A load and firing rate demand from the primary controller 210 may
be provided to the feedwater, fuel, oxidant, and carbon dioxide
controllers 14A, 24A, 34A, 44A via individual setpoint
characterization interpolation tables. These tables may establish
for any given firing rate demand the fuel flow, oxidizer flow,
feedwater flow, and/or carbon dioxide flow required to establish
the required steam flow to the formation. These tables may be
empirically derived from actual DHSG firing rate test data at each
10% (or other specified percentage) load increment from minimum
stable load to the maximum continuous loading of the DHSG 70.
In one embodiment, cross limiting of the fuel and oxidant flows for
safe (e.g. non-fuel rich firing) of the DHSG 70 may be provided by
the primary controller 210. A single-input or two-input look-up
table or other performance reference may provide the oxidant flow
required for the measured amount of fuel being burned (oxidant for
fuel), which may be communicated to the oxidant flow controller
14A. The oxidant flow controller 14A may choose the higher of two
signals, firing rate demand plus steam quality trim, or oxidant for
fuel plus a small trim bias. A second single-input or two-input
table or other performance reference may provide the fuel flow
required for the measured oxidant flow (fuel for oxidant) plus a
small trim bias, which may be communicated to the fuel flow
controller 34A. The fuel flow controller 34A may choose the lower
of two signals, firing rate demand or the biased fuel for oxidant
signal. By this methodology the fuel and oxidant are cross-limited
in such a way as to assure that oxidant flow always leads
(increases first) on increasing demand and fuel flow always leads
(decreases first) on decreasing demand. The two interpolation
tables or other performance references for fuel and oxidant
cross-limiting each have a second input to allow limited
fuel/oxidant ratio adjustment by an operator.

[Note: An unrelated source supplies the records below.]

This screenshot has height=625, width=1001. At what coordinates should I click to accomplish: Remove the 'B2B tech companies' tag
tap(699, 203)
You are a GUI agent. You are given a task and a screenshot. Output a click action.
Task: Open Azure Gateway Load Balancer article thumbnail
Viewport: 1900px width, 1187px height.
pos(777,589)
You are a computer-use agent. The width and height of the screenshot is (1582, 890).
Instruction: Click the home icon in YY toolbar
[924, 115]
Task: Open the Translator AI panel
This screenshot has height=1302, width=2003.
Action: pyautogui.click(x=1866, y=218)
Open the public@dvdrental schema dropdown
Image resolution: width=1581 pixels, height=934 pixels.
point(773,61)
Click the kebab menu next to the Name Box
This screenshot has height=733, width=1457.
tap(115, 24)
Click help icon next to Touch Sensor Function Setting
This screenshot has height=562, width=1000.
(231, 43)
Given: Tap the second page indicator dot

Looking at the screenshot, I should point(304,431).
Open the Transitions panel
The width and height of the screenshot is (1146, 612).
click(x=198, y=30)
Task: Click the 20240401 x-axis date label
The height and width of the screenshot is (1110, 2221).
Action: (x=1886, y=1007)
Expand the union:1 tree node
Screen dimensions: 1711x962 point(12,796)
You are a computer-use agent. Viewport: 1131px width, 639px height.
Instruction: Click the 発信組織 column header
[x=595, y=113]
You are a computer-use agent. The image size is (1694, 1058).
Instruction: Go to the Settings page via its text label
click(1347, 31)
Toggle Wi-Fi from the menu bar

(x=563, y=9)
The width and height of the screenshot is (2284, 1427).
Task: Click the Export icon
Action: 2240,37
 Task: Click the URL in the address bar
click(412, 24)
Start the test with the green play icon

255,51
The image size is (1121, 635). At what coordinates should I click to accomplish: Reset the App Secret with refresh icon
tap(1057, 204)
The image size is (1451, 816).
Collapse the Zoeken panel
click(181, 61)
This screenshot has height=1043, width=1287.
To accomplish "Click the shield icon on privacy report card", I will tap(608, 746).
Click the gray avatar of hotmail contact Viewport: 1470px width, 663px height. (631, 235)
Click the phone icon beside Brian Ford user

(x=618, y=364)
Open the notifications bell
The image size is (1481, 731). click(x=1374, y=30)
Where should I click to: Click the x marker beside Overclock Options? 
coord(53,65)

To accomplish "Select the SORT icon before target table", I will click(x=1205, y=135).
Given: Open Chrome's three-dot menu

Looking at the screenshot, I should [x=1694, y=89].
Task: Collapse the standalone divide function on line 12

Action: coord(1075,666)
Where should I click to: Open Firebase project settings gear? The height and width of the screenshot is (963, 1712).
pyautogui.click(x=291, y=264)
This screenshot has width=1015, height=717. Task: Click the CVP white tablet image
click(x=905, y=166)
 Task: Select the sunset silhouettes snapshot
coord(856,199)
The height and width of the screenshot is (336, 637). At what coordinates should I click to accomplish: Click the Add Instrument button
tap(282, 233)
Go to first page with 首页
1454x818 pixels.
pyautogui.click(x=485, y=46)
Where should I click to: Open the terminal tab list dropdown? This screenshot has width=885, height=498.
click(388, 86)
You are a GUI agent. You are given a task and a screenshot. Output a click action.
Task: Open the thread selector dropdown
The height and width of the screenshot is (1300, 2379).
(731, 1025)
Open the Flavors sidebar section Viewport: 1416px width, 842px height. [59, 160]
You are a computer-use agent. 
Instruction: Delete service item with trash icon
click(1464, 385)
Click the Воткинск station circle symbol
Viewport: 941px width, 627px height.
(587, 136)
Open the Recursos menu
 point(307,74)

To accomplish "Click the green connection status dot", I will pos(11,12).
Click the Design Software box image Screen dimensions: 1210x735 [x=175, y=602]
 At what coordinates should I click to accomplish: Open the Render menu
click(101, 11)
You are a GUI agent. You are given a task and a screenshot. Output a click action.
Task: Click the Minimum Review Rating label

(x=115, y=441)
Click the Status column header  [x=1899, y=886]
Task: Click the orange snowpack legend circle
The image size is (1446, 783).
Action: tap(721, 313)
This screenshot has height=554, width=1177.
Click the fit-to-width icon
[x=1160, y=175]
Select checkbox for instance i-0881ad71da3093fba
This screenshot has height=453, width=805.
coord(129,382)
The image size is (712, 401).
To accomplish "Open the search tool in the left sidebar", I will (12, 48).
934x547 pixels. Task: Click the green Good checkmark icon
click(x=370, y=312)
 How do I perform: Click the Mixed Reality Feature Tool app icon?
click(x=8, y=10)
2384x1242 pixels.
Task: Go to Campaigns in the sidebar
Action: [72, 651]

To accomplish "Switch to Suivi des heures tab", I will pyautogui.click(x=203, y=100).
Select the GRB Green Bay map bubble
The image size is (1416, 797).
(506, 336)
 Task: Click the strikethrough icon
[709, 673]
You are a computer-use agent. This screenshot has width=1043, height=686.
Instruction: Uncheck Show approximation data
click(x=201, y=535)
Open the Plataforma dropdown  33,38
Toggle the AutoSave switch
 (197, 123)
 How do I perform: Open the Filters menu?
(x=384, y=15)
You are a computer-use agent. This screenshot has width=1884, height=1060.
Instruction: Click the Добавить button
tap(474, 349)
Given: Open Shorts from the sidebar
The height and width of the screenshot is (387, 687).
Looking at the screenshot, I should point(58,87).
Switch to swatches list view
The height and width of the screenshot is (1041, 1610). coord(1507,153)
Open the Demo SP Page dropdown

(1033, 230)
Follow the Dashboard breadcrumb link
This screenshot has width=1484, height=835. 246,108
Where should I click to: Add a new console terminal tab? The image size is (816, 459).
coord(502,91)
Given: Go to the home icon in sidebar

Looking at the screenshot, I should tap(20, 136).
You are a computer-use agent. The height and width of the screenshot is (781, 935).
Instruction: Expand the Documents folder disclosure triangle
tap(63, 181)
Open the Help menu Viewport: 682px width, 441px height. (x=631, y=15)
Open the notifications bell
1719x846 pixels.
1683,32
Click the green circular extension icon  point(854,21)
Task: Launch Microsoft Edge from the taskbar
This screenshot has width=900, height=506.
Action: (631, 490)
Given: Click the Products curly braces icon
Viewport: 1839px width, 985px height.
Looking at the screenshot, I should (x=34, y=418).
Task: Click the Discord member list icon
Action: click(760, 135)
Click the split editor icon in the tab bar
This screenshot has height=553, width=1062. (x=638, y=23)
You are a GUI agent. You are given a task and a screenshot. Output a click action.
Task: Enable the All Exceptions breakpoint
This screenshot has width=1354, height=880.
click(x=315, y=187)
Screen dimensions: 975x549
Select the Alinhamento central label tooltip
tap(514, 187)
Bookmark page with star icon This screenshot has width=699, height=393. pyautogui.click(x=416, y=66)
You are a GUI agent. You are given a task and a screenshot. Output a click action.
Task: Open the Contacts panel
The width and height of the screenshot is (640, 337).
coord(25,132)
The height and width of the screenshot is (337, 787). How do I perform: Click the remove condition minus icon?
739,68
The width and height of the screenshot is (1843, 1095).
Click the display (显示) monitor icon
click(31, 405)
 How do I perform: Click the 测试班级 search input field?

In one embodiment, the local master controller 200 may include a
water-from-combustion calculator that receives inputs from the
fuel, oxidant, carbon dioxide, and/or feedwater controllers 14A,
24A, 34A, 44A. The combustion calculator may provide a mole
fraction calculated water-from-combustion flow. This
water-from-combustion may be assumed to be at saturation
temperature for the measured discharge pressure at the DHSG 70
tailpipe exit. The additional water flow may be subtracted from the
feedwater flow setpoint derived from firing rate demand to provide
a corrected feedwater flow setpoint to the feedwater flow
controller 44A. The water-from-combustion flow may be added to the
measured feedwater flow, and their pressure and temperature
weighted values may be volumetrically summed and converted to an
equivalent volumetric steam flow at the actual steam temperature
calculated by the steam quality algorithm 230. This steam flow
value may be provided as an input 250 to the primary controller
210. Similarly, a mole fraction calculated water-from-combustion
may be determined for operation using air, oxygen, oxygen-enriched
air, and/or other similar types of oxidants, as well as other
diluents, solvents, and/or inert gases, such as nitrogen, and
various combinations thereof.
While the foregoing is directed to embodiments of the invention,
other and further embodiments of the invention may be devised
without departing from the basic scope thereof, and the scope
thereof is determined by the claims that follow.